Return the portion of the entries that opens with the line containing "Where should I click to: Click the italic" and closes with the line containing "coord(88,215)", reproducing each line precisely and including both end lines.

• Records supplied:
⁂

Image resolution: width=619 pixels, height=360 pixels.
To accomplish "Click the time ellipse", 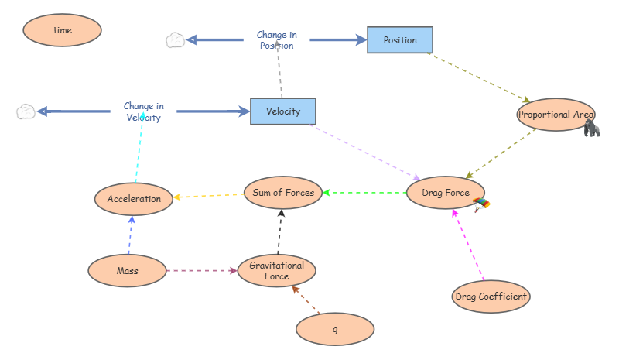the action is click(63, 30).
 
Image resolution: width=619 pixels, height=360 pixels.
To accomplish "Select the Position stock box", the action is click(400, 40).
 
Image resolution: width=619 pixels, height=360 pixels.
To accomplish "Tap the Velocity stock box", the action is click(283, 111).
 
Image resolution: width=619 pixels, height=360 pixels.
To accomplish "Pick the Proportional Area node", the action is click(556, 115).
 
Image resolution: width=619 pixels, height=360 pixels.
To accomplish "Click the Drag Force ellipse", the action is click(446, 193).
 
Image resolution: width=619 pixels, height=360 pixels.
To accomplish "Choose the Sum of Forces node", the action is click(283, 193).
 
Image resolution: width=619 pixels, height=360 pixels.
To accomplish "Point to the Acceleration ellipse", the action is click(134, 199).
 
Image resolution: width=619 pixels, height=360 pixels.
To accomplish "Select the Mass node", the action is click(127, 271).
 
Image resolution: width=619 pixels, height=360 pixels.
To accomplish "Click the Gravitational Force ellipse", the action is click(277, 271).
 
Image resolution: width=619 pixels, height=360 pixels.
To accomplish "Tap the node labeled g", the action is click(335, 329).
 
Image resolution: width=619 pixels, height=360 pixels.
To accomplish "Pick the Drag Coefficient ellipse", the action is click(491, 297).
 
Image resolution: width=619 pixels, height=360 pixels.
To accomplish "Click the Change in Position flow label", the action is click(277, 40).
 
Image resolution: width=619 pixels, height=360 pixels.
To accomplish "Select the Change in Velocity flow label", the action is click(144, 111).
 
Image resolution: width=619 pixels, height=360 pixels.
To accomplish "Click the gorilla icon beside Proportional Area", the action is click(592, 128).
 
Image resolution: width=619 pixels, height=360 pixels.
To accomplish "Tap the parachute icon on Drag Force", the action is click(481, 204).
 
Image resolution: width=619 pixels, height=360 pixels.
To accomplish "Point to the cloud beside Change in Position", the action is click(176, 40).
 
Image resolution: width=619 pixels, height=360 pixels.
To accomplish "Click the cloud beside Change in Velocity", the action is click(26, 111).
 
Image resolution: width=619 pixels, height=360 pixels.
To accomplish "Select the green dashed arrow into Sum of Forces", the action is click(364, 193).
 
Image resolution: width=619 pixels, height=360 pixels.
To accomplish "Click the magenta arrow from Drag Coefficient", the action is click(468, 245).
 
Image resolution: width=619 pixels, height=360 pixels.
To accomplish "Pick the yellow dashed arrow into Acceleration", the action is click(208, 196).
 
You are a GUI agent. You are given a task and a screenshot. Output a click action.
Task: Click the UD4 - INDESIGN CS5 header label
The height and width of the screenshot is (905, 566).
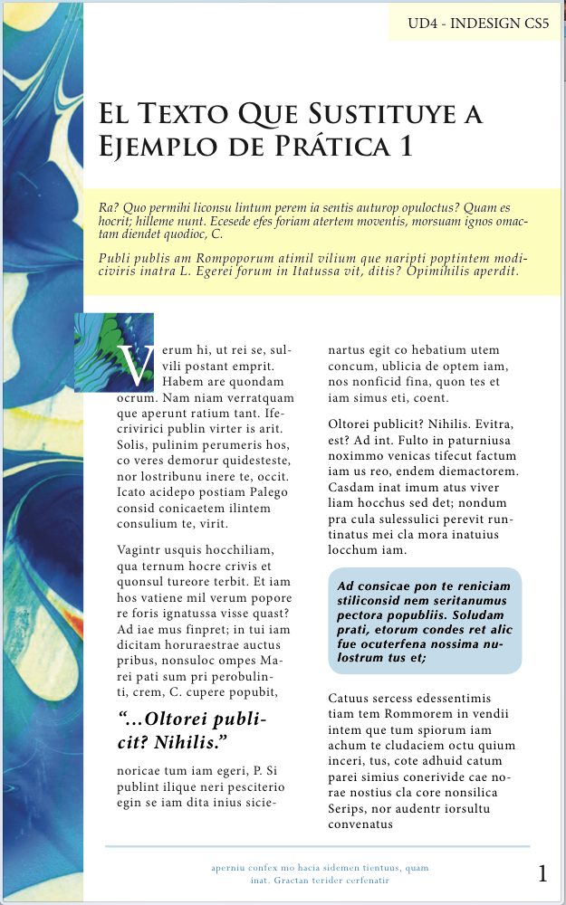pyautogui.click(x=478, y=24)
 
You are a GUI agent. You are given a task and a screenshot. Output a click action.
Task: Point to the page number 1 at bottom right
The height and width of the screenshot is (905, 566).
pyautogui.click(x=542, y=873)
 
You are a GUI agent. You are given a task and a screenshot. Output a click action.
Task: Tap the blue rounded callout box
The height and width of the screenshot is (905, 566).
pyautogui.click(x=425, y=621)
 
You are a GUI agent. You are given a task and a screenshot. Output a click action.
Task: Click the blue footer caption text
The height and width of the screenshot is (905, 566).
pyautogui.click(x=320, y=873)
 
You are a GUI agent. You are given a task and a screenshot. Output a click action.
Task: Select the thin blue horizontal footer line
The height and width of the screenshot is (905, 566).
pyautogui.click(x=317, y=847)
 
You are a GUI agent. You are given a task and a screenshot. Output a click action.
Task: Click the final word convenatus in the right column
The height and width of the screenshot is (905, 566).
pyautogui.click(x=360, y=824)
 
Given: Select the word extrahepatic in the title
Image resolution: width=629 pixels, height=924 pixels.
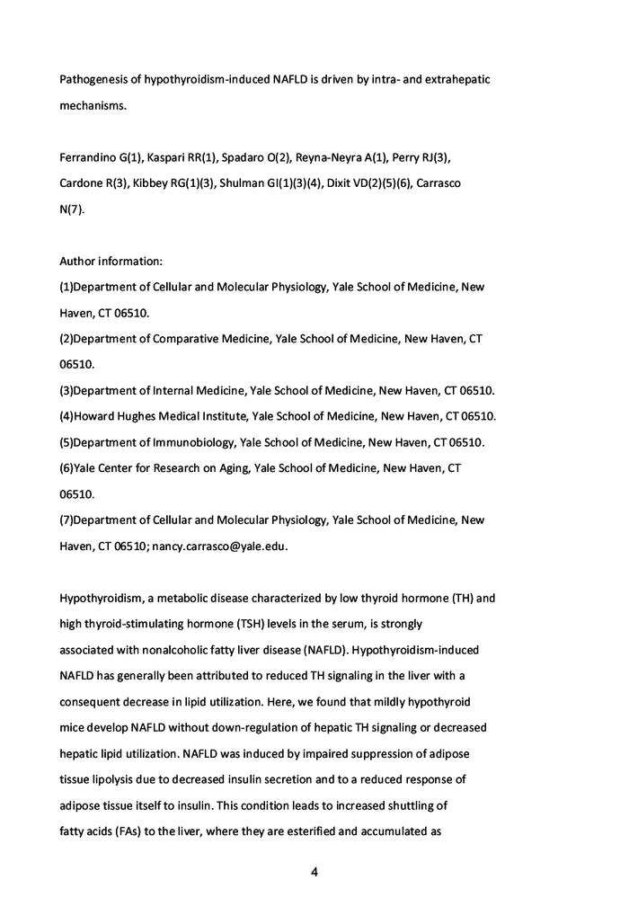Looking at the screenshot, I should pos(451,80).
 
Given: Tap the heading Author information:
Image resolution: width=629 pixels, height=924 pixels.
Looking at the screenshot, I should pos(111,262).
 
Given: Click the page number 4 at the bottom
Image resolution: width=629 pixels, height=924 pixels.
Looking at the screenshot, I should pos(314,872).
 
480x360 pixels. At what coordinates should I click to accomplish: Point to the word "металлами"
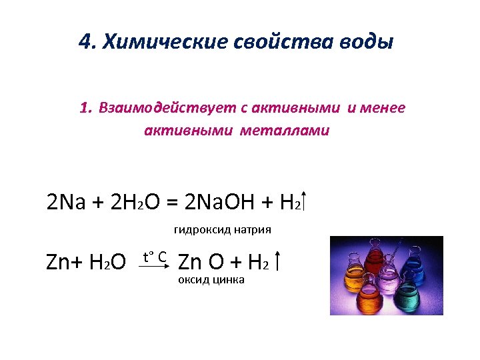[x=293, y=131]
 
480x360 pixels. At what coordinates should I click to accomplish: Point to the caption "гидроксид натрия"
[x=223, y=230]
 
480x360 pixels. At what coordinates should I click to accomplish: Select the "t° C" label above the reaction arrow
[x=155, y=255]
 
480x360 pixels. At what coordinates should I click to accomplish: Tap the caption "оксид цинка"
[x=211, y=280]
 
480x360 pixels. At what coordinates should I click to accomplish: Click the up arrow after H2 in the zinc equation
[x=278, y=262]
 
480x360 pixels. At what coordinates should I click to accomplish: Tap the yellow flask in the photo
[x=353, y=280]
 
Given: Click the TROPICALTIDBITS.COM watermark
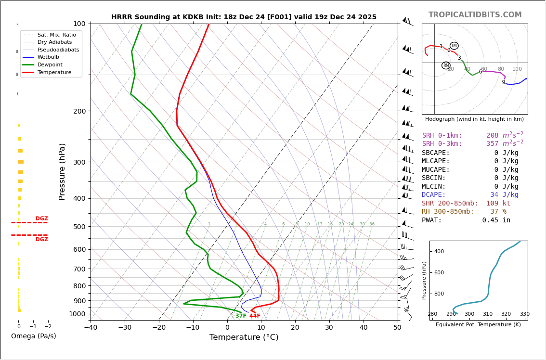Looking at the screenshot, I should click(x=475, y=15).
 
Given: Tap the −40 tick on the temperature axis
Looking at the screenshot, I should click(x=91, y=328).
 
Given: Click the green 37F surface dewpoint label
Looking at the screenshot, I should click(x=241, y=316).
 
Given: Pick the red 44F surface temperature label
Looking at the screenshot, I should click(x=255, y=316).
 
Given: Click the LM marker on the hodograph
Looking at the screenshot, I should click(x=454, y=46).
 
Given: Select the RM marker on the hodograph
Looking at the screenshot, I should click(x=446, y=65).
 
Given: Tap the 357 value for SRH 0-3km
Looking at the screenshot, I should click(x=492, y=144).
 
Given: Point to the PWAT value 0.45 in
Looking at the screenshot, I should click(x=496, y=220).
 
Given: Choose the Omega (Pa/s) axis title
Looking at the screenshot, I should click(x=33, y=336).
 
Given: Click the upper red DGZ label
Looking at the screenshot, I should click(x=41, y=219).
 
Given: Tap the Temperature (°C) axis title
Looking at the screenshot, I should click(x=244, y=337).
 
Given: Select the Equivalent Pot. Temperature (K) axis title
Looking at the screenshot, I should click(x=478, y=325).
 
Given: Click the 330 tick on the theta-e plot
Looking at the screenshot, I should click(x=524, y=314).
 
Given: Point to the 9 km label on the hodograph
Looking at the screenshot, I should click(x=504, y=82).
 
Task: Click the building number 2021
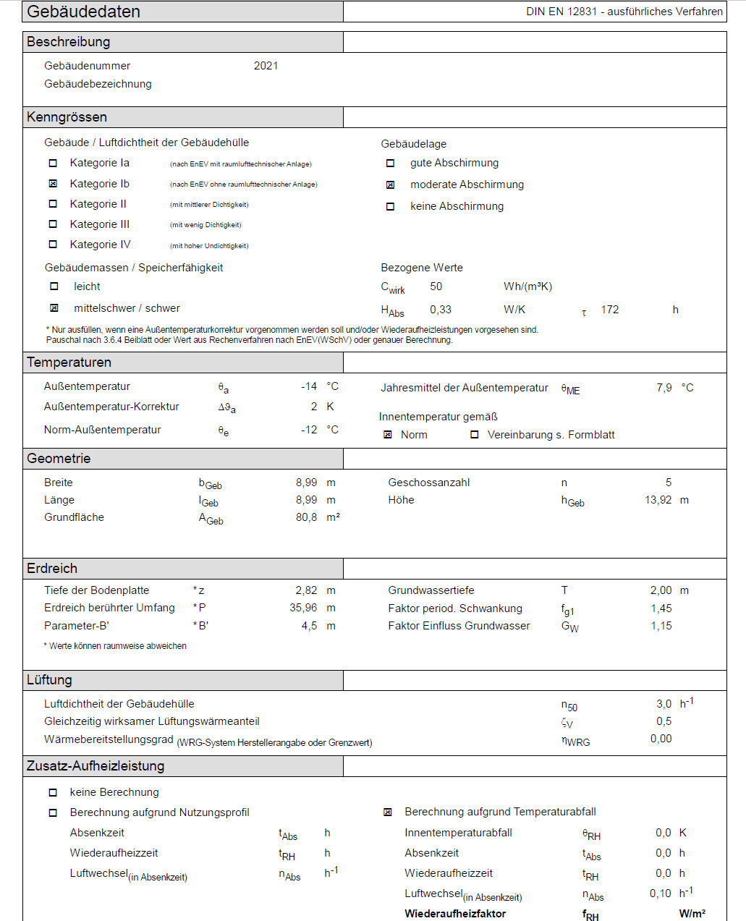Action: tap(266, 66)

⁂

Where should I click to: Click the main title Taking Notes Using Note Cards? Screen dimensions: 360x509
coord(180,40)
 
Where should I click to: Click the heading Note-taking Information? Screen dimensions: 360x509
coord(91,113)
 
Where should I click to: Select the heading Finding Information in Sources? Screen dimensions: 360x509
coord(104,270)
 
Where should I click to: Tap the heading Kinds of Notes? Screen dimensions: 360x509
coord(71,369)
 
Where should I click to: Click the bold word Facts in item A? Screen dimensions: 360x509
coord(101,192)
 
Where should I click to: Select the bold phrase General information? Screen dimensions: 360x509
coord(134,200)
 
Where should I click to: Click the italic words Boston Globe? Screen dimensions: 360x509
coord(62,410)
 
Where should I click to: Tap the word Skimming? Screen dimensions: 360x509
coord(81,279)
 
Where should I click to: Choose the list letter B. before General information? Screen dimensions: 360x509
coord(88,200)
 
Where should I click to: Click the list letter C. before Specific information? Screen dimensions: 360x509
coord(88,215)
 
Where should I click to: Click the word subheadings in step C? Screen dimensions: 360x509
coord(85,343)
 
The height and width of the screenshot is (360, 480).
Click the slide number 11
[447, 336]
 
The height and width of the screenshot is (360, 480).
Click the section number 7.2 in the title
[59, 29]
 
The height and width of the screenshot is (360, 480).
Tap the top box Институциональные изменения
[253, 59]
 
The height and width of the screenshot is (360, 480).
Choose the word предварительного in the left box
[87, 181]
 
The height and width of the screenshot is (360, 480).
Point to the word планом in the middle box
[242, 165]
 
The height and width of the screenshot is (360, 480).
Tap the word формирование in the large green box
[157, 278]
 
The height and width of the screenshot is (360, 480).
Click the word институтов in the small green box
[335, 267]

⁂

• Result:
Where should I click to: Click the italic words Boston Globe? Screen dimensions: 360x509
coord(62,410)
 
Where should I click to: Tap the word Skimming? Screen dimensions: 360x509
coord(81,279)
 
Where should I click to: Choose the list letter B. before General information? Screen dimensions: 360x509
coord(88,200)
 
Where should I click to: Click the list letter C. before Specific information? Screen dimensions: 360x509
coord(88,215)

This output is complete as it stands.